We are living in extraordinarily difficult times that raise uncomfortable, yet critically important, questions about ourselves and our country: how we treat each other, how we are protected from harm, and how we live together.
The senseless deaths of George Floyd, Breonna Taylor, Ahmaud Arbery, and others named and unnamed, pain our hearts and our minds. Our emotions of sadness, frustration, anger, fear, rage, and hopelessness stem from a spectrum of issues, ranging from not knowing where to begin to solve the problem to facing the danger of being a Black person in America.
We can find guidance for meeting today’s challenges by reflecting on the principles that PEP was founded upon: democracy, equality, mutual respect, empathic understanding, cooperation, and encouragement. By purposefully broadening our efforts, we can be part of the solution. Yet it will take courage to think of our roles differently and ready ourselves to act, because as Alfred Adler said, “It is easier to fight for one’s principles than to live up to them.”
We stand in solidarity with the Black community and communities of color. We are listening. And, we are ready to act. We know the road to change is bumpy, and we also know that inaction out of fear of making a misstep is worse – as we say at PEP, we must embrace “the courage to be imperfect.”
Here is what we can say now. PEP will:
- Provide guidance to parents on how to talk with their children about race. We will host webinars for families seeking guidance on how to listen, reflect, and guide our children when talking about racism. View PEP’s list of suggested resources on talking about race and racism with your children.

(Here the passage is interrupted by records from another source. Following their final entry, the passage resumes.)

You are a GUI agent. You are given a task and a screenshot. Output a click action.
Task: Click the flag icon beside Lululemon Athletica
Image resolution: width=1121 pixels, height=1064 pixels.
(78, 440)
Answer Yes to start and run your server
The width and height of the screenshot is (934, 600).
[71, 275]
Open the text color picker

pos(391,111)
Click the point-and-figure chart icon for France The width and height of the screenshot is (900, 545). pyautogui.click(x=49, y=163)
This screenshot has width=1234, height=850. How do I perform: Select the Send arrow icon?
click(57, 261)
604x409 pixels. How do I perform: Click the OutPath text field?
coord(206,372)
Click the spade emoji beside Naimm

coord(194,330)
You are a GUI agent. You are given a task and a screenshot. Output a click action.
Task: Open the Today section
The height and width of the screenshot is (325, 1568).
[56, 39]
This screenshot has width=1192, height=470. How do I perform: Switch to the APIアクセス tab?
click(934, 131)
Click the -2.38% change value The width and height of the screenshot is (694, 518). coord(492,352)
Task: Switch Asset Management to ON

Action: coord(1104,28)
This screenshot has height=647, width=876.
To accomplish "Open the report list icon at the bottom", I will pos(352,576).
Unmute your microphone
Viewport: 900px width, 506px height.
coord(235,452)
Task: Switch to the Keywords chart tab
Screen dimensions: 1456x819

- More widely promote reflective listening and “seeking to understand before being understood.” As we widen our outreach to work with more diverse partners, we will consciously align our programs and practices to more effectively communicate across cultures.
- Approach change holistically, both internally and externally. We will hold ourselves to a new standard of inclusion in our programmatic work and at all levels of the organization.
As Adler said, “to see with the eyes of another, to hear with the ears of another, to feel with the heart of another” is the essence of developing a spirit of social interest. We stand here now ready to listen, learn and evolve.